2015 Full Year Results

Today we have announced the Group’s financial results for 2015 and confirmed that we delivered another year of solid performance, broadly in line with the guidance set out in our Trading Statement in November.
Today we have announced the Group’s financial results for 2015 and confirmed that we delivered another year of solid performance, broadly in line with the guidance set out in our Trading Statement in November.
Headline figures include:
  • Sales increased by 8% to £17.9bn from increased aircraft deliveries to Saudi Arabia, trading of Radar and DASS equipment on the European Typhoon programme and increased activity across the UK naval business.  There was a £0.2bn benefit from exchange translation.
  • Underlying EBITA of £1,683m was £19m lower and included the impact of previously announced Typhoon production slowdown and Australian shipyard impairment and rationalisation charges. 
  • Underlying earnings per share of 40.2p included the release of two tax provisions. One of 2.6 pence, that we signalled in our November trading statement and a second, of 1.7 pence.
Recognising the importance of dividends to our shareholders and the strength of our business, we have increased the dividend for the year to 20.9 pence, up 2% from 2014. This is the 12th consecutive year we have grown our dividend.
Our business benefits from a large order backlog and a broader geographic presence than many of our peers, with strong positions in a number of the world’s largest accessible markets.  Our portfolio is balanced between products and platforms on one hand and well established support businesses on the other – enduring support and sustainment contracts accounted for more than 40% of Group sales in 2015. We have again seen good programme execution, underpinned by the quality of our technology and engineering capability and we continue to drive innovation through ongoing investment in R&D.
The environment for defence spending in our key UK and US markets is improving.  In the UK, the positive outcome from the SDSR and budget commitments to defence spending have provided greater certainty with an increased £178 billion defence equipment and support plan over the next ten years. In the US, the Bipartisan Agreement is expected to enhance the funding environment for our US businesses through 2017.
In the UK, our businesses continue to perform well, benefiting from strong programme execution and stability in customer requirements and we are working constructively with the government to implement the commitments set out in the SDSR.
In the US, our electronics business performed well and grew in 2015, with new business wins including contracts to upgrade the electronic warfare systems for the US Air Force’s F-15 and to upgrade electronics for US special ops C-130J aircraft.

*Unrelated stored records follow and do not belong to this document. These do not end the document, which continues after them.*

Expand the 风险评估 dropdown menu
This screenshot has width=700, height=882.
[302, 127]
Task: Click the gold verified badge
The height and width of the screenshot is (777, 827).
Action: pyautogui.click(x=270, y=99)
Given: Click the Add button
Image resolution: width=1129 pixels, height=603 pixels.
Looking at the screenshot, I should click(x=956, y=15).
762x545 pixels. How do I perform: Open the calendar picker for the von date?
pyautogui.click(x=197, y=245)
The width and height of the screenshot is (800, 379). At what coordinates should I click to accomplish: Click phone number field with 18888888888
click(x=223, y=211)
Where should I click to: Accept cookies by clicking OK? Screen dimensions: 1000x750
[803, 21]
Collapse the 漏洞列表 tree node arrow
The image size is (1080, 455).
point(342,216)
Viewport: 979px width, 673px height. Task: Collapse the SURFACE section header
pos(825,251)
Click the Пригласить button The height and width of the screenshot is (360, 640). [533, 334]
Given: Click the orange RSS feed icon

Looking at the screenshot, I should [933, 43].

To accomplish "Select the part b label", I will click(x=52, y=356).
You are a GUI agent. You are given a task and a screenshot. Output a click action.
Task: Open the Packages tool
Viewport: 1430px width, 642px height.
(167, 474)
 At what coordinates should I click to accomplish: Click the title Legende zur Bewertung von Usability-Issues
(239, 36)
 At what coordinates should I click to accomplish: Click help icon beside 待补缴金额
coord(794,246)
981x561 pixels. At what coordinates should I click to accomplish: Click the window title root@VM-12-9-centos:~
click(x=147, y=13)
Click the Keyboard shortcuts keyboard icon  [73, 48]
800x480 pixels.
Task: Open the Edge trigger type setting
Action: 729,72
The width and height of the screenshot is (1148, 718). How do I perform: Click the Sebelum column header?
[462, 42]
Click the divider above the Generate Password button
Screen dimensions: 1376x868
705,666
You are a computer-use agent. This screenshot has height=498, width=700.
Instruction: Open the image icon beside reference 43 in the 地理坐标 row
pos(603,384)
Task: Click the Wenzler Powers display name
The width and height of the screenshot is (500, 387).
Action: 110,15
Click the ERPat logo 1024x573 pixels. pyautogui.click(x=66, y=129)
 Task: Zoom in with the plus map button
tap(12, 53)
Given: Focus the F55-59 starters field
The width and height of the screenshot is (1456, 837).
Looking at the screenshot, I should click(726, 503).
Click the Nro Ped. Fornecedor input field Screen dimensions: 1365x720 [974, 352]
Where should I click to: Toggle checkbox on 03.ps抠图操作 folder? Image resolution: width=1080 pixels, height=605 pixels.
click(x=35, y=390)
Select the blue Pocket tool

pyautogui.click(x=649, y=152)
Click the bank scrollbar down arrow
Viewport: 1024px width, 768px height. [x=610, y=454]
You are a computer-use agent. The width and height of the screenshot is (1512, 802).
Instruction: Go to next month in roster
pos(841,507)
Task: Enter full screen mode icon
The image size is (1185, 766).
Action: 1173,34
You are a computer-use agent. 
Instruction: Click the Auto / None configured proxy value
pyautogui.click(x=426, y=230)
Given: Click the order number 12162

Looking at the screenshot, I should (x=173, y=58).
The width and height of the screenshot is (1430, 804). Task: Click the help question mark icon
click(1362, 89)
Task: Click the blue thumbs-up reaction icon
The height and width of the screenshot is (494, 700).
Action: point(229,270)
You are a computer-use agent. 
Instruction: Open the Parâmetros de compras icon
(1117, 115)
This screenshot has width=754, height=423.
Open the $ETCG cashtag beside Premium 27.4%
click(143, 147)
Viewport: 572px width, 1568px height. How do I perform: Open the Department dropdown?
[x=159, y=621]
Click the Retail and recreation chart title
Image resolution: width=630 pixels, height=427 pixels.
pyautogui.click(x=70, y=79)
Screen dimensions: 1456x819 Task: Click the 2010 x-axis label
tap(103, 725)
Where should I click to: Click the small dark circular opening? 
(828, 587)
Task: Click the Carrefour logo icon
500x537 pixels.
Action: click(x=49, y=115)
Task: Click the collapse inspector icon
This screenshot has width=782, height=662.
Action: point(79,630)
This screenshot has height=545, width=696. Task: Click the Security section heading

As a major supplier of electronic equipment on the F-35, we benefit from the commitment to increase production output for both US and international customers.
We continue to grow in commercial electronics, with broadly based flight and engine control activities.
Our US land and manpower services activities performed solidly in 2015, supporting our expectations for an improved outlook for these businesses off a now stabilised base.
This is the 50th year of our relationship with the Kingdom of Saudi Arabia and we were pleased to be awarded the contract for 22 Hawk Advanced Jet Trainer Aircraft. This forms part of an enhancement to the Kingdom’s pilot training capacity.
We achieved sales and order growth of around 30% in Applied Intelligence and we expect to see good growth continue as cyber security becomes increasingly important to governments and commercial customers.
Technology is a key and sustainable attribute of this business. Recognising the potential of an emergent new technology we agreed the acquisition of a 20% interest in Reaction Engines, which is working on a radical new aerospace engine concept with the potential to revolutionise hypersonic flight and the economics of space access.
In terms of our outlook; excluding the tax provision releases made in 2015, and adjusting for an assumed exchange rate of $1.45 to the pound, would give a 2015 EPS figure of 36.6p. Against that figure, we expect the Group’s underlying earnings per share for 2016 to be some 5 to 10% higher.
So to sum up, this is another solid set of results. We have demonstrated resilience through an extended period of economic challenge and our business environment is improving. In 2016 and beyond, we are well placed to continue to generate attractive returns for our shareholders.